What you need to do: Only one stretch of the data below is wanted: the lines from the one with "jean (183, 743)" through the one with "プライバシーポリシー (88, 2345)", repeated exactly.
--- START ---
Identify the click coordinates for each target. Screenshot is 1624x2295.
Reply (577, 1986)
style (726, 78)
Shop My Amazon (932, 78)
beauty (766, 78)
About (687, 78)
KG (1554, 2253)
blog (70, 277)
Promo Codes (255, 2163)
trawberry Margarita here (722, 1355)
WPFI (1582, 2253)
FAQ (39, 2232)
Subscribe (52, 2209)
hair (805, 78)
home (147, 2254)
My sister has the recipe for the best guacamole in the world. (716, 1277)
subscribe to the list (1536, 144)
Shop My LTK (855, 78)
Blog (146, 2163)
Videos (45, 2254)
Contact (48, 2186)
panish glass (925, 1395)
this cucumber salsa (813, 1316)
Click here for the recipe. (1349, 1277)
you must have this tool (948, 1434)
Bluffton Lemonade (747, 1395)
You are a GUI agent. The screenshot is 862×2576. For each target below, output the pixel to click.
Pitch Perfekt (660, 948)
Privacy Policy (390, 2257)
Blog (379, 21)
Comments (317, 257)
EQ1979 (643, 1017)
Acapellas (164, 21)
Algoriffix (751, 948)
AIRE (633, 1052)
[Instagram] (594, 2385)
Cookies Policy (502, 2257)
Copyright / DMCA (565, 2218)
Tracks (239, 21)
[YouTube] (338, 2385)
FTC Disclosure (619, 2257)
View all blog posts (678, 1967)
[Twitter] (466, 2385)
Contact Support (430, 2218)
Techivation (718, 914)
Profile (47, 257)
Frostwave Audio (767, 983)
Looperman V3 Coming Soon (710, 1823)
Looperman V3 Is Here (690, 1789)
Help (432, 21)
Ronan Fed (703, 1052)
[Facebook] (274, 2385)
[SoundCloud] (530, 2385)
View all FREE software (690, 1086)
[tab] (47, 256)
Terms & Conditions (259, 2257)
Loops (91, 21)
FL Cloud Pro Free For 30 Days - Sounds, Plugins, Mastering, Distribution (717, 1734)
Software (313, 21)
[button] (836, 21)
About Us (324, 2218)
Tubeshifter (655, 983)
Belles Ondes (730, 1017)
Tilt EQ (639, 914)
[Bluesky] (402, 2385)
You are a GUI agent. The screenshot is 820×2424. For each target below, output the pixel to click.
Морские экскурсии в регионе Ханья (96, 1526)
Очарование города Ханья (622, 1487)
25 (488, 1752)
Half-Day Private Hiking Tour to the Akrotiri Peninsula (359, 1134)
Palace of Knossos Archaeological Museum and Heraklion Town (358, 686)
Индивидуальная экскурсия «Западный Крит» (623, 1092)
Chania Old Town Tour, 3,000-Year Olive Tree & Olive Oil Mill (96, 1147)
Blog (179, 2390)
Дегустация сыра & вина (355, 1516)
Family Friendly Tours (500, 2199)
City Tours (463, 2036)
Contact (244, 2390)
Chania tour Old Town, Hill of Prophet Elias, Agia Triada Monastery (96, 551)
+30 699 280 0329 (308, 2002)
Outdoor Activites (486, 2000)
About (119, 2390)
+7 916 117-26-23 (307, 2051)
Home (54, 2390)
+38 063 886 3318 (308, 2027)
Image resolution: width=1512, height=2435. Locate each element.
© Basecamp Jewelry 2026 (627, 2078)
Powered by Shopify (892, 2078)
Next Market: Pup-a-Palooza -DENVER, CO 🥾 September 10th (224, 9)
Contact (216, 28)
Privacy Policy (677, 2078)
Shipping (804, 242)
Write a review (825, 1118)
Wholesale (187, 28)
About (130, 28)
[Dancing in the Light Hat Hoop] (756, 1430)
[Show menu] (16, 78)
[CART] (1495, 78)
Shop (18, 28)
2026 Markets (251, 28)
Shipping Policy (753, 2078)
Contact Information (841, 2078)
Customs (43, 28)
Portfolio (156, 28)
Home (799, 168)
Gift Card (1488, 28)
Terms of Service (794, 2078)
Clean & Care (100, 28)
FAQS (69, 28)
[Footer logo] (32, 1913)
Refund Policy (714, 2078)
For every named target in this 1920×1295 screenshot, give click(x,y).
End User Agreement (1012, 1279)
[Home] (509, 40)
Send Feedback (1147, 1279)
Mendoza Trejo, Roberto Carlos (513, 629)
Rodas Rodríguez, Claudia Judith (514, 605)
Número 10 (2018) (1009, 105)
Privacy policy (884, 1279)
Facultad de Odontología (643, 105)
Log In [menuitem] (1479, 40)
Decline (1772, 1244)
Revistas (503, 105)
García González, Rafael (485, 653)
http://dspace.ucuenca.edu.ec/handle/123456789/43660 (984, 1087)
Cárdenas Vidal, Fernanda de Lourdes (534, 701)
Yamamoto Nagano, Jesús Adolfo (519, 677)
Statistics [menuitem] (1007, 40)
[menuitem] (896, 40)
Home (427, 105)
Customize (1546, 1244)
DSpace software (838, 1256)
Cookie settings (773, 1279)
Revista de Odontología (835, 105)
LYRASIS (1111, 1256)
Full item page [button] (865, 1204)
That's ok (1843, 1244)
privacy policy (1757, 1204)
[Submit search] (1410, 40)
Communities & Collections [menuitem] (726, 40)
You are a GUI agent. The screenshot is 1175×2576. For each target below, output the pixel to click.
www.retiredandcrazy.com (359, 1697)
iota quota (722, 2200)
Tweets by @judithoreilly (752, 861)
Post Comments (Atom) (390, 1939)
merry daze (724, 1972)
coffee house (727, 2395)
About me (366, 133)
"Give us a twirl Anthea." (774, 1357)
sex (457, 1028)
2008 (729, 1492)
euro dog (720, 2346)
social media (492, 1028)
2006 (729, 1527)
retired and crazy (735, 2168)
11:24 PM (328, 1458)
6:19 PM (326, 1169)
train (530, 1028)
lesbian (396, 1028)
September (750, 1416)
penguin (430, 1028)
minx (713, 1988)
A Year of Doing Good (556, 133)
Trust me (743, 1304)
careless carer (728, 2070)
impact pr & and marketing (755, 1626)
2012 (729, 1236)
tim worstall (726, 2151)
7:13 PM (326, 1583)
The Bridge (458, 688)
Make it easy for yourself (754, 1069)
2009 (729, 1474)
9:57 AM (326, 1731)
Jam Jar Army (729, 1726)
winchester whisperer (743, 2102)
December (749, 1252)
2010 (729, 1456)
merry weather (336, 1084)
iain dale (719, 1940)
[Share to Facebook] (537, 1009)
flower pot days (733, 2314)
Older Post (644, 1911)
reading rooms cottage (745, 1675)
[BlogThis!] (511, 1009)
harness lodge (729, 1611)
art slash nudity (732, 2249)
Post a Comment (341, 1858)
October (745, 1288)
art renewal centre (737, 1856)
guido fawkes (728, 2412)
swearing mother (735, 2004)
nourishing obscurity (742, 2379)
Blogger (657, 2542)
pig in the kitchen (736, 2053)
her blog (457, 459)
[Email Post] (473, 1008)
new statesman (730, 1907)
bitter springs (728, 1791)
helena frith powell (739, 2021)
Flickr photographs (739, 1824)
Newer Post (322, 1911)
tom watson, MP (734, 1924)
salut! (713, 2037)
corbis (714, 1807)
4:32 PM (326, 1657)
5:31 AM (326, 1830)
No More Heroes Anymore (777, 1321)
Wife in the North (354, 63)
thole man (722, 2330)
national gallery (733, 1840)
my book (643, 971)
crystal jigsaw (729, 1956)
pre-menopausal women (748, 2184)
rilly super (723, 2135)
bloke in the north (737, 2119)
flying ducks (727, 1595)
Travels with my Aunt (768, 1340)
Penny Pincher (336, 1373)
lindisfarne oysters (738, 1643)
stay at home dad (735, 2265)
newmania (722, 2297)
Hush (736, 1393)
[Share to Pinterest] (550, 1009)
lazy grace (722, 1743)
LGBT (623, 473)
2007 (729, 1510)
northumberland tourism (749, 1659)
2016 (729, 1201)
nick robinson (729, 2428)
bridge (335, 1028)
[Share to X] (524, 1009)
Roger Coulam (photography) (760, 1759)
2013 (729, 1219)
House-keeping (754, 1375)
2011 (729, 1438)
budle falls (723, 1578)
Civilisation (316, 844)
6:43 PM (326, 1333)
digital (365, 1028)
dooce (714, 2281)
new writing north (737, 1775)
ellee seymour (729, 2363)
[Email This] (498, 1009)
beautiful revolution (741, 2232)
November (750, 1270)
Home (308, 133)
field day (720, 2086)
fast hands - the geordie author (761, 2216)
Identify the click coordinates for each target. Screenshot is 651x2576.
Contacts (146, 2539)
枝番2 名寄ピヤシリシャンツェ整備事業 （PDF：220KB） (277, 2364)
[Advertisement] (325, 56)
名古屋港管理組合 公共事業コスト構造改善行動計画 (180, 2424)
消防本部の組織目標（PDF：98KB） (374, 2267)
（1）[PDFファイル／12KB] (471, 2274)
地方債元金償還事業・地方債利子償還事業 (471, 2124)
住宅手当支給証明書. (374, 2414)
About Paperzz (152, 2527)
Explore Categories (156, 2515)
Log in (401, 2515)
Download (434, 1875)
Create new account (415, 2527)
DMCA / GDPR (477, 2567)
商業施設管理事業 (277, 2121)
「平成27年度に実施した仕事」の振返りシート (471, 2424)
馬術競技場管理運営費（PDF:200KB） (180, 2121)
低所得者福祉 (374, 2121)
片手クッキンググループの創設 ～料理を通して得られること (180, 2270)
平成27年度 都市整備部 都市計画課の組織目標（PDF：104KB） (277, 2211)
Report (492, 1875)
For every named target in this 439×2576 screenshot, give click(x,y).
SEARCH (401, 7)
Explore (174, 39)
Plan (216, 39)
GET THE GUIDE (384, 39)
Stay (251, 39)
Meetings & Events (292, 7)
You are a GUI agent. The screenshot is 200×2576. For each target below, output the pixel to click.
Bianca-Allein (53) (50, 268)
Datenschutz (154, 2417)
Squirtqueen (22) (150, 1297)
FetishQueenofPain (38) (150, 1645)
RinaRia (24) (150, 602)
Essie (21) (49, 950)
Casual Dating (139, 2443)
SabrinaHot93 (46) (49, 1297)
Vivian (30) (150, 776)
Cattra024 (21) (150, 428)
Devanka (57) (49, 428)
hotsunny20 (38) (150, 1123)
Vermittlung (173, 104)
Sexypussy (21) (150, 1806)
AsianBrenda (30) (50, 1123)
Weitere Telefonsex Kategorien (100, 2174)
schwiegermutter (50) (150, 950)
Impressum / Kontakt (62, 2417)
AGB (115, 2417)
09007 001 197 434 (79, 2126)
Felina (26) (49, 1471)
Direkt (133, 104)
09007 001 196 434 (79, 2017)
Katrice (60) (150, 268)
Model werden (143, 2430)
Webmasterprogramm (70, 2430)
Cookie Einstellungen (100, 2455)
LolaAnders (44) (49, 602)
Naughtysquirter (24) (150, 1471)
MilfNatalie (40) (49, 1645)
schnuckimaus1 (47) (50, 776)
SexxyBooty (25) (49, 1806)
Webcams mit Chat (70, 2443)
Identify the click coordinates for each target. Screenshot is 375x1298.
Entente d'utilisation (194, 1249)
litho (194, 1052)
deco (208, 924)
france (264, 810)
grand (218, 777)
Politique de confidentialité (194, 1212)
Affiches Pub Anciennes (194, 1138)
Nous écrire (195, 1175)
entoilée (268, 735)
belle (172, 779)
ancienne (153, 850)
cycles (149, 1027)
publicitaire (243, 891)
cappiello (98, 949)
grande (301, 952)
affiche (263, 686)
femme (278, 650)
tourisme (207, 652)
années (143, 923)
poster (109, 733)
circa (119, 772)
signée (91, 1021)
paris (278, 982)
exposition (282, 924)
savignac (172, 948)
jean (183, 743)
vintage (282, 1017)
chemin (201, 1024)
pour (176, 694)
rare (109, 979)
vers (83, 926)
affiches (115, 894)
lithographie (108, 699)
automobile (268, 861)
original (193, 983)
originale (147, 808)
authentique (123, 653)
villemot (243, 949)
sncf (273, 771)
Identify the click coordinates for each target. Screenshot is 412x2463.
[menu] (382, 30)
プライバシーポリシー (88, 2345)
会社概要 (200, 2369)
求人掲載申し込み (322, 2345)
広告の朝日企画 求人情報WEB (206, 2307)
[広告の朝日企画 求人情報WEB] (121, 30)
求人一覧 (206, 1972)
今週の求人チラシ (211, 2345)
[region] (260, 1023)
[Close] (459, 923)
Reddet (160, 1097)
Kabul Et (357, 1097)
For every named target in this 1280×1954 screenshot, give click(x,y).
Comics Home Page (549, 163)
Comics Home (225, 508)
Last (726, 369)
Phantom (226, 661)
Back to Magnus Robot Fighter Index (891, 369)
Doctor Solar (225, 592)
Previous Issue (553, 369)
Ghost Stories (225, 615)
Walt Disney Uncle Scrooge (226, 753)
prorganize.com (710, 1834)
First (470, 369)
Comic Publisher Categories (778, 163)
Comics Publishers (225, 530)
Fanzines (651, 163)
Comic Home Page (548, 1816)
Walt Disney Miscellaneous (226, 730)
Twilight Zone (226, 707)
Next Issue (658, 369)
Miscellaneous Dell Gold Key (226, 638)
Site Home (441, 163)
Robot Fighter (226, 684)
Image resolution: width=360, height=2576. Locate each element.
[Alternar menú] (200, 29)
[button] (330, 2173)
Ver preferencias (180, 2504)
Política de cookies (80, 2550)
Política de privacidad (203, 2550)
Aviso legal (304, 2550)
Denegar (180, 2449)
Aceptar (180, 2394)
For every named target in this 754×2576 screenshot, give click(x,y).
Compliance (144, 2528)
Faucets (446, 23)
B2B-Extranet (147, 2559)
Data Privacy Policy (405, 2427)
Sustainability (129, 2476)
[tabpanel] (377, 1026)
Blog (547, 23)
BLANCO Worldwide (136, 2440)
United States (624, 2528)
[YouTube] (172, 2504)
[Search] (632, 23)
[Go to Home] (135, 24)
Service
--- END ---
Output:
jean (183, 743)
vintage (282, 1017)
chemin (201, 1024)
pour (176, 694)
rare (109, 979)
vers (83, 926)
affiches (115, 894)
lithographie (108, 699)
automobile (268, 861)
original (193, 983)
originale (147, 808)
authentique (123, 653)
villemot (243, 949)
sncf (273, 771)
Identify the click coordinates for each target. Screenshot is 412x2463.
[menu] (382, 30)
プライバシーポリシー (88, 2345)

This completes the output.